Il ne faut pas jurer que l'on n'emploiera jamais la force, non pas parce qu'on peut manquer de courage, mais parce que le serment n'aurait pas de sens. La force est en nous et autour de nous. Qui se souhaite sans force et sans vie ? La nature physique est bien incapable de violence : ses brutalités ne sont que des formes de son inertie. Et qui souhaite vraiment se soustraire à la violence ? Être homme, c'est faire violence à l'animalité, et la civilisation fait violence si seulement elle corrige le désordre des instincts. L'expérience prouve que si cette contrainte ne peut plus s'exercer, la bête n'est pas loin. Car la peur est violence faite à l'esprit, comme disait Gandhi, qui aurait rougi si son peuple n'avait pas su prendre les armes. Mais ce peuple pouvait mieux ; aussi lui demanda-t-il un autre courage.

Il faut savoir définir le courage. Mais Socrate répond toujours que le courage n'est pas cela, ni encore cela. Tenir ferme au poste, mais aussi reculer en combattant ou ramasser un blessé en pleine bataille. Le courage, c'est de relever l'affront, car un homme sans colère est plus ou moins qu'un homme : un dieu ou une pierre. Mais c'est aussi remiser les armes pour ne point faire peur – et d'abord à soi – car il y a une fatalité de la violence qui exclut tout courage. C'est pourquoi l'honneur d'un homme politique est de savoir se passer des militaires. Il les occupe, il leur fait garder un champ pour entretenir le métier et se conserver de la créance auprès des autres États. Mais il ne les met jamais en situation de prendre des décisions. Le fracas des armes annonce la fin de toute politique puisqu'il signifie que les hommes ne veulent plus s'accorder mais se détruire. La guerre n'est donc tragique que par l'image de la mort à laquelle elle promet les plus braves ou les plus innocents. Pour ceux qui la commandent ou qui la conduisent, plus encore pour ceux qui la font ou qui la subissent, elle n'est pas le moment de l'effort, mais celui de la détente, au plus bas degré de la volonté politique.

Mais on ne répond à la violence que si on la prend au sérieux, contrairement à ceux qui disent que tout irait bien si les hommes n'étaient pas méchants. Car la violence n'est pas un accident de l'histoire.

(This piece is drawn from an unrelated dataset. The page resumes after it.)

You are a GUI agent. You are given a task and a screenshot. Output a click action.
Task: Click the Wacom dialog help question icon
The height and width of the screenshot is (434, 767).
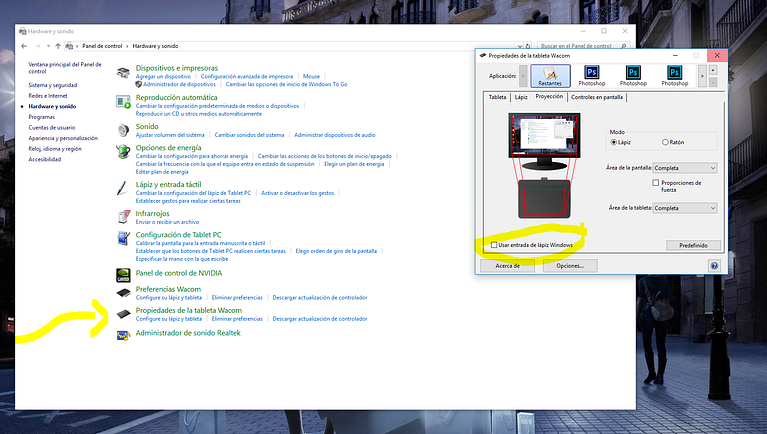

Donc, soyons sérieux comme l'ont été Platon et Rousseau, dont toute la pensée politique se ramène à une réflexion sur la violence. Et concluons avec Nietzsche qui séparait la volonté de puissance, agressive mais généreuse, des réactions inspirées par le souci maladif de se défendre et de se conserver. La violence des faibles – ou de ceux qui, craignant de l'être, veulent se persuader qu'ils sont assez forts – fait la ruine des États et le malheur des nations.